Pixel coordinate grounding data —
※
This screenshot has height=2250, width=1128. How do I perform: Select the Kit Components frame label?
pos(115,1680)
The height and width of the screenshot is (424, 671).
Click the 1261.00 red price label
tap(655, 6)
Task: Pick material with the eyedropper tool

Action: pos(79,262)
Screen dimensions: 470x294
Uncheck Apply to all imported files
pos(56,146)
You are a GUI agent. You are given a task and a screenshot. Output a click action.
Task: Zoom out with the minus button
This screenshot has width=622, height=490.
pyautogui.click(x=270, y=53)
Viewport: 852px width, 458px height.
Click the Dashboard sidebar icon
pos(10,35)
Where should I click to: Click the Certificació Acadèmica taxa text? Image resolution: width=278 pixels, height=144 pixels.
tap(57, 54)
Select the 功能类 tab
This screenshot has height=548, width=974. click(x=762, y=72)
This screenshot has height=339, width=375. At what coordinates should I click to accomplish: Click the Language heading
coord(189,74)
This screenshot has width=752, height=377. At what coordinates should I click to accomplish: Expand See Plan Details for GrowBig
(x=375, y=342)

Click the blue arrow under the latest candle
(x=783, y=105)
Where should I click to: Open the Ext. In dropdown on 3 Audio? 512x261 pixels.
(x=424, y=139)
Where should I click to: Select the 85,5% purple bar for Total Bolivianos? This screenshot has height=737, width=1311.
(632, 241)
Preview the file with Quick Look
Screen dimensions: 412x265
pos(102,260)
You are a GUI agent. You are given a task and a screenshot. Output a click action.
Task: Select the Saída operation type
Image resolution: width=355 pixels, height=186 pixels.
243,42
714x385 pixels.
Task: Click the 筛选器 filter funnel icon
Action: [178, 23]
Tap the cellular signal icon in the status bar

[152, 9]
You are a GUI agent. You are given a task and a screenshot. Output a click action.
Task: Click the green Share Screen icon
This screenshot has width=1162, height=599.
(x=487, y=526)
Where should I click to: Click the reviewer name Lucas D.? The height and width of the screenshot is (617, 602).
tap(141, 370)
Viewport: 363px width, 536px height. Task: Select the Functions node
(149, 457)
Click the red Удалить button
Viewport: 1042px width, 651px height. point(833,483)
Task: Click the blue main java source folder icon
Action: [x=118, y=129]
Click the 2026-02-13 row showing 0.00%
※
Aim of the task — Word for word, restate all of the entries.

Answer to the problem —
This screenshot has height=2250, width=1128. How do I perform: Select the Kit Components frame label?
pos(115,1680)
The height and width of the screenshot is (424, 671).
Click the 1261.00 red price label
tap(655, 6)
Task: Pick material with the eyedropper tool

Action: pos(79,262)
Screen dimensions: 470x294
Uncheck Apply to all imported files
pos(56,146)
You are a GUI agent. You are given a task and a screenshot. Output a click action.
Task: Zoom out with the minus button
This screenshot has width=622, height=490.
pyautogui.click(x=270, y=53)
Viewport: 852px width, 458px height.
Click the Dashboard sidebar icon
pos(10,35)
Where should I click to: Click the Certificació Acadèmica taxa text? Image resolution: width=278 pixels, height=144 pixels.
tap(57, 54)
Select the 功能类 tab
This screenshot has height=548, width=974. click(x=762, y=72)
This screenshot has height=339, width=375. At what coordinates should I click to accomplish: Click the Language heading
coord(189,74)
This screenshot has width=752, height=377. At what coordinates should I click to accomplish: Expand See Plan Details for GrowBig
(x=375, y=342)

Click the blue arrow under the latest candle
(x=783, y=105)
Where should I click to: Open the Ext. In dropdown on 3 Audio? 512x261 pixels.
(x=424, y=139)
Where should I click to: Select the 85,5% purple bar for Total Bolivianos? This screenshot has height=737, width=1311.
(632, 241)
Preview the file with Quick Look
Screen dimensions: 412x265
pos(102,260)
You are a GUI agent. You are given a task and a screenshot. Output a click action.
Task: Select the Saída operation type
Image resolution: width=355 pixels, height=186 pixels.
243,42
714x385 pixels.
Task: Click the 筛选器 filter funnel icon
Action: [178, 23]
Tap the cellular signal icon in the status bar

[152, 9]
You are a GUI agent. You are given a task and a screenshot. Output a click action.
Task: Click the green Share Screen icon
This screenshot has width=1162, height=599.
(x=487, y=526)
Where should I click to: Click the reviewer name Lucas D.? The height and width of the screenshot is (617, 602).
tap(141, 370)
Viewport: 363px width, 536px height. Task: Select the Functions node
(149, 457)
Click the red Удалить button
Viewport: 1042px width, 651px height. point(833,483)
Task: Click the blue main java source folder icon
Action: [x=118, y=129]
Click the 2026-02-13 row showing 0.00%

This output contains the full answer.